Ślamazarne prace w Sejmie
Od wielu lat podejmowane są próby zmierzające do uregulowania działalności konsorcjów argentyńskich. Dyskusja toczy się zwykle wokół problemu: zakazać czy ucywilizować? Ostatni projekt ustawy o zmianie ustawy o zwalczaniu nieuczciwej konkurencji oraz ustawy o kredycie konsumenckim delegalizuje praktyki stosowane przez „firmy argentyńskie”. Problem w tym, że prace nad nim są dosyć powolne. Wpłynął on do laski marszałkowskiej 16 września 2003 r., a więc ponad 9 miesięcy temu, a jest dopiero po pierwszym czytaniu w Komisji Gospodarki.
Planuje się zmiany, zgodnie z którymi prowadzenie i organizowanie działalności w ramach systemu konsorcyjnego byłoby traktowane jako czyn nieuczciwej konkurencji.

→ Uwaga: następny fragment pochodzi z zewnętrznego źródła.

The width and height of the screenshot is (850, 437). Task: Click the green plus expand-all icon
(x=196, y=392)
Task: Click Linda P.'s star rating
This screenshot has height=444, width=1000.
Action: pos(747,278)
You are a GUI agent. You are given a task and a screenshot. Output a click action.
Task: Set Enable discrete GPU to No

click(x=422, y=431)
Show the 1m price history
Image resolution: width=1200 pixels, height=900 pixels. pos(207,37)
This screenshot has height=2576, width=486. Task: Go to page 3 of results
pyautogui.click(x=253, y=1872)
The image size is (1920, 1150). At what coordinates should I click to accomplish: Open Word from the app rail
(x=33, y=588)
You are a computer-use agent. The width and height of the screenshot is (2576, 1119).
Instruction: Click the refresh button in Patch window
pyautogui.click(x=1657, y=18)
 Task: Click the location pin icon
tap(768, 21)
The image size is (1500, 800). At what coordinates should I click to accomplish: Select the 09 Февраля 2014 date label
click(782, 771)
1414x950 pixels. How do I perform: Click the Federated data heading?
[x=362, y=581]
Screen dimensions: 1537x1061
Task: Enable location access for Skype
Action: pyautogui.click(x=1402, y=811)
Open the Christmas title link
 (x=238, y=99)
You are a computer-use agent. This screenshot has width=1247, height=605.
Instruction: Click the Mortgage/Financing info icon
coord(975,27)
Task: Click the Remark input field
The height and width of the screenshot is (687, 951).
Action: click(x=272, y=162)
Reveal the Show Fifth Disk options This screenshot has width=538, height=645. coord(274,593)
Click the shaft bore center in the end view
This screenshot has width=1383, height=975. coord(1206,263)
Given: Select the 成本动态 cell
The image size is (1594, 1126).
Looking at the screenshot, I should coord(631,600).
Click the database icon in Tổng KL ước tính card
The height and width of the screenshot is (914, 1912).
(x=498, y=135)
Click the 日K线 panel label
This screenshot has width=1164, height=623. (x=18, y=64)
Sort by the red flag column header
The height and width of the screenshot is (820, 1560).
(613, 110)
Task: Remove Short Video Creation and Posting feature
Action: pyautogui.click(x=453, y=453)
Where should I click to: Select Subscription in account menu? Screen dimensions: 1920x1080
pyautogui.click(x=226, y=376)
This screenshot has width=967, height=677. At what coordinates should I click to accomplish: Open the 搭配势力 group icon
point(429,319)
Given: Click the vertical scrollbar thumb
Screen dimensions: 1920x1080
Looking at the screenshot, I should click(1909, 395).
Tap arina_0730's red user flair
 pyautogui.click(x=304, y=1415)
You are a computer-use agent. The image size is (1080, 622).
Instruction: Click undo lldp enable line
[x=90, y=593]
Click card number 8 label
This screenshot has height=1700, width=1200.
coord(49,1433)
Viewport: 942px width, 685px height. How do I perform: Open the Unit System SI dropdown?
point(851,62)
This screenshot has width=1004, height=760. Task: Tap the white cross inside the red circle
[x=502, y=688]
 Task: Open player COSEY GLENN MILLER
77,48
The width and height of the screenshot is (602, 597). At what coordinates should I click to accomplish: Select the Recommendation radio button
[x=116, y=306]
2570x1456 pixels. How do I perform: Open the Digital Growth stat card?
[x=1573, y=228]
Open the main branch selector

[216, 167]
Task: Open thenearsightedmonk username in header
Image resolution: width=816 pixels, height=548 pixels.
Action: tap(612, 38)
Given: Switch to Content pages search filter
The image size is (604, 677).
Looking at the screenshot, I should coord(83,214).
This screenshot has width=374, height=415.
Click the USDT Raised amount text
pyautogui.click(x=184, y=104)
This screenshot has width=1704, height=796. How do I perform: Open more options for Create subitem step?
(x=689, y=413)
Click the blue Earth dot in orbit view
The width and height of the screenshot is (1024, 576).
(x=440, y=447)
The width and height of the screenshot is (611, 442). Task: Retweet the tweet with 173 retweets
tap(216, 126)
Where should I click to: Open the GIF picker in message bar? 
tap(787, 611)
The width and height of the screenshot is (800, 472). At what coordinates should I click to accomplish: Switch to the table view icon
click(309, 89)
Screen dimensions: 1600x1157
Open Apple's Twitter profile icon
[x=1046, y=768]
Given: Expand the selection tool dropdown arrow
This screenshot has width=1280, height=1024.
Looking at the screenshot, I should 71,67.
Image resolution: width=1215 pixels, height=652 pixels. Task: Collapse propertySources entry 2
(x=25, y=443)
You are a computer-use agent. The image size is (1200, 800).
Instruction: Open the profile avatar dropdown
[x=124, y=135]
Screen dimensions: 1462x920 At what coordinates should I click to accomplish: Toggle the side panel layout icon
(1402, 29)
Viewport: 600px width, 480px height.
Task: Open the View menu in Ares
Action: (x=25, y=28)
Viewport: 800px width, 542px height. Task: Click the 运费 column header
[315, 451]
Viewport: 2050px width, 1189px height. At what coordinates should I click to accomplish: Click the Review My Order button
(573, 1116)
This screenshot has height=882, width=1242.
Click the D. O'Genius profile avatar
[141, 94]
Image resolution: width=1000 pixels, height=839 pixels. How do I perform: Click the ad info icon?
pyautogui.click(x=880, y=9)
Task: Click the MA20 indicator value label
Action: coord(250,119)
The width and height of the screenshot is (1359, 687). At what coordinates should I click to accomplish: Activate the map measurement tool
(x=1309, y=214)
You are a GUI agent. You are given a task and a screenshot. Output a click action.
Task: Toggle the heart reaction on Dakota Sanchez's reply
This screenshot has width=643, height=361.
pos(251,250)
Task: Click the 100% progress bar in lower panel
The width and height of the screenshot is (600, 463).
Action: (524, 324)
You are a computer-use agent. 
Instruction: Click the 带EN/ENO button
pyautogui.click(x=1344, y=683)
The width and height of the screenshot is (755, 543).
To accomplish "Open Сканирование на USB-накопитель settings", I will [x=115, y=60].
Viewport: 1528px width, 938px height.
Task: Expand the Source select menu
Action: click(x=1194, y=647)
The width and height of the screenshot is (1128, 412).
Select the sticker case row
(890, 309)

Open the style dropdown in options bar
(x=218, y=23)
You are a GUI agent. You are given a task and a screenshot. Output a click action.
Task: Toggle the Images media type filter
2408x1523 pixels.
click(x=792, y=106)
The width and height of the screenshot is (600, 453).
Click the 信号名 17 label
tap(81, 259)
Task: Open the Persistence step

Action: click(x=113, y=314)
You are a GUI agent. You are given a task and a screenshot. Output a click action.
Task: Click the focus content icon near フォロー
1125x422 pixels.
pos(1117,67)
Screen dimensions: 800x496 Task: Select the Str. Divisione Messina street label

Zmiany zakładają, że osoba, która prowadzi system argentyński lub organizuje grupę konsumentów w celu finansowania zakupów w takim systemie, będzie podlegała karze pozbawienia wolności od 3 miesięcy do 5 lat. Jeśli wartość mienia zgromadzonego w celu finansowania zakupów w systemie argentyńskim przekracza 1000-krotność minimalnego wynagrodzenia za pracę, organizator systemu może trafić za kratki nawet na 8 lat.
Miejmy nadzieję, że inicjatywa ustawodawcza, dotycząca systemów argentyńskich, stanie się wreszcie obowiązującym prawem. Dotychczasowa niefrasobliwość ustawodawcy i brak pośpiechu posłów może dziwić, ponieważ do instytucji zajmujących się ochroną konsumentów na terenie całego kraju wpływa coraz więcej skarg od pokrzywdzonych klientów. Tylko do warszawskiego biura Miejskiego Rzecznika Konsumentów trafia codziennie ok. 10 zgłoszeń. Ostatnio jest ich więcej, gdyż kończą się plany ratalne wielu „argentynek” – osoby, które wcześniej przestały płacić na system, nie odzyskują w wyniku rozliczenia żadnych środków.